Taking religion to the skies?

A recent news piece highlighted yet again how far religion is used as a marketing tool – this time, learning to read the Koran in a private jet for RM33,000 an hour. 
Of course, those paying attention to social media may have seen yet another one – the ability to hire someone to read your personal prayer in Mecca – a doa valet. 
First off, how on earth are these people running a business without the interference of religious authorities is a mystery to me. 
I mean, here are the guys who have raided drag queen beauty pageants, hotels, bars, even restaurant during the fasting month of Ramadhan. 

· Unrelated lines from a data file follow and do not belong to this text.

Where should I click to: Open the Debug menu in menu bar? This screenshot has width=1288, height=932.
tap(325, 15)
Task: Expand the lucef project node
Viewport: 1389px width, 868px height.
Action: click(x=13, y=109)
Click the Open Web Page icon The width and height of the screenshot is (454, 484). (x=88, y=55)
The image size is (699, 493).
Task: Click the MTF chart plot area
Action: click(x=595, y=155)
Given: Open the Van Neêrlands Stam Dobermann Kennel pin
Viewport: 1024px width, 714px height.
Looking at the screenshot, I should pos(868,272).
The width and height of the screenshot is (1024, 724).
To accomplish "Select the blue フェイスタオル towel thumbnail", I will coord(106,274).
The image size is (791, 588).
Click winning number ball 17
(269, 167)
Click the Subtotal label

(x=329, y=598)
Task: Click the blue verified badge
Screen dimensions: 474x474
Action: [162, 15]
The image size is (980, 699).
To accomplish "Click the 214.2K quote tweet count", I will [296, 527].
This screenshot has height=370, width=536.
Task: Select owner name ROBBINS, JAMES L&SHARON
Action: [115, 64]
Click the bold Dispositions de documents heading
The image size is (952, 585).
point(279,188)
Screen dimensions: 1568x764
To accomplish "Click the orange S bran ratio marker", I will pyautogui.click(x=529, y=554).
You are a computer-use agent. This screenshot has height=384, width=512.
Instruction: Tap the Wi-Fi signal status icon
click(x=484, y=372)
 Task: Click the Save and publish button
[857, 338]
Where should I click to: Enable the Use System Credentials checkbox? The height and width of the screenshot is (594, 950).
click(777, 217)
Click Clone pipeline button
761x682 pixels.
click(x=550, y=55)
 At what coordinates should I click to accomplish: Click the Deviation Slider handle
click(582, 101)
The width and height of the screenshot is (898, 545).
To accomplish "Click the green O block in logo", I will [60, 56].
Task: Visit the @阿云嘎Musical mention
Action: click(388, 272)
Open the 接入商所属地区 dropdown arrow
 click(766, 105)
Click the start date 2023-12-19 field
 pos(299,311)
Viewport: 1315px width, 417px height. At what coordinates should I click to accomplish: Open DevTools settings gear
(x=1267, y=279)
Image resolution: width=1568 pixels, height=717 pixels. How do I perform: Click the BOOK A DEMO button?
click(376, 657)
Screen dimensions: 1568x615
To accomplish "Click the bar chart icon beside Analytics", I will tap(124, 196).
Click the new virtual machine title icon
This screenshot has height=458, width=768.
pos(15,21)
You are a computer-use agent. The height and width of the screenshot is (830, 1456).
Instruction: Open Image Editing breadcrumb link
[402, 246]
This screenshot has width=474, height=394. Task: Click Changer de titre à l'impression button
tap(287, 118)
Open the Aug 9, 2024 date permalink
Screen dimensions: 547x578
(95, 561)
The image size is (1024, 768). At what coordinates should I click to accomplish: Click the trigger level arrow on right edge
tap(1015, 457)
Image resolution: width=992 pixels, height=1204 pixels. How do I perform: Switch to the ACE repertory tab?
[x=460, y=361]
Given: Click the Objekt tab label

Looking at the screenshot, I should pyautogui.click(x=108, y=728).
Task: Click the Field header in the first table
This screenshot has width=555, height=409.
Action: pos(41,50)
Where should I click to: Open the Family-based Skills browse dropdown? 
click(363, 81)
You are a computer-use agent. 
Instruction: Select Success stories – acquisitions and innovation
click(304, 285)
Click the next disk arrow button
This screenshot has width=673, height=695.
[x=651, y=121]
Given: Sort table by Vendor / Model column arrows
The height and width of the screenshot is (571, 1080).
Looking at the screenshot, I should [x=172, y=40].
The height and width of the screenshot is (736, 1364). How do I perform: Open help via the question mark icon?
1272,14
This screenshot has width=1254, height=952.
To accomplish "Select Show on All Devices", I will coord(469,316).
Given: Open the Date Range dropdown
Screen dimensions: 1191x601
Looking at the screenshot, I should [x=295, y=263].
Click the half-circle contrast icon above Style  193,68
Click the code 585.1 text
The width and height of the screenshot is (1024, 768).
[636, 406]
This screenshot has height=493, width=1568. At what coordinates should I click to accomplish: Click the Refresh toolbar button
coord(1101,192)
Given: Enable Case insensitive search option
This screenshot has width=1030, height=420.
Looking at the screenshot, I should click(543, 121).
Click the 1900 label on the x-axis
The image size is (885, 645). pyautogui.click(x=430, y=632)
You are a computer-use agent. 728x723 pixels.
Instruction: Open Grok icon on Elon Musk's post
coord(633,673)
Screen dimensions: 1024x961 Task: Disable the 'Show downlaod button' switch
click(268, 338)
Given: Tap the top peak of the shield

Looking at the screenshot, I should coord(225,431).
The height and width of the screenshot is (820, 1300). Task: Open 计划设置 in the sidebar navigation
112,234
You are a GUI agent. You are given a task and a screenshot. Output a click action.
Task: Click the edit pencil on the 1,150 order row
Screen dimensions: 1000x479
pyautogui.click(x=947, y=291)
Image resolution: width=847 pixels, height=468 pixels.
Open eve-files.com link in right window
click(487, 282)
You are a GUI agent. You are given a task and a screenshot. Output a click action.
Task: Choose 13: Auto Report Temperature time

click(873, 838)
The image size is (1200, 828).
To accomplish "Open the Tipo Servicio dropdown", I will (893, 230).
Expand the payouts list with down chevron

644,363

It’s the same bunch who have a problem with “pretzel dogs” and even “root beer”.
And yet, plutocratic classes for learning the Koran and even a hired service for prayers is – acceptable, perhaps? Not as worrisome? 
Allowed with justified altruistic goals for heavenly benefit, maybe?
I’ve got to ask. How is it that the religious authorities, with a federal budget this year of RM880 million, are allowing such things to go through?
Don’t these things require necessary oversight from Jakim, if not state religious authorities?
Perhaps this is something Jakim should look into, any business which uses a religious connotation requires a license and oversight from Jakim itself. 
After all, they already do it with halal food products and sharia certified services like the KTM Komuter trains. 
Let’s face it, there are gullible Malay Malaysians who are falling for religious advertising of dubious services and products. 
And Islam, believe it or not, is in fact being used as a marketing tool by individuals trying to make a profit in the market. 
Thus, what can authorities and consumers do? Who can they report these con jobs to?
Of course, there is the Muslim Consumers Association, for one. They were the ones who asked for a ‘pig logo’ on the pig bristle brushes. 
But who is in charge and with the authority to take action against, let’s say, the mineral water company who advertises having the entire Koran read before its packing?
Or the chicken which advertises something similar? Or the eggs advertising that it comes from a single couple of cock and hen, and not a result of poultry promiscuity?
Shouldn’t we have a bill of law to take care of those using religion fraudulently?
And also, can we have a new law to punish the Malaysians who fall for all of these either out of stupidity or even desperation?
Perhaps an ankle bracelet and the need to attend mosques every night to actually learn the religion and not fall prey to totally warped advertising?
Either way, this needs to be dealt with swiftly and as a means to stop ruining a beautiful religion from total ridicule. 
If the Malaysian government is serious in its goal to have moral authority on its books, then these need to be dealt with swiftly.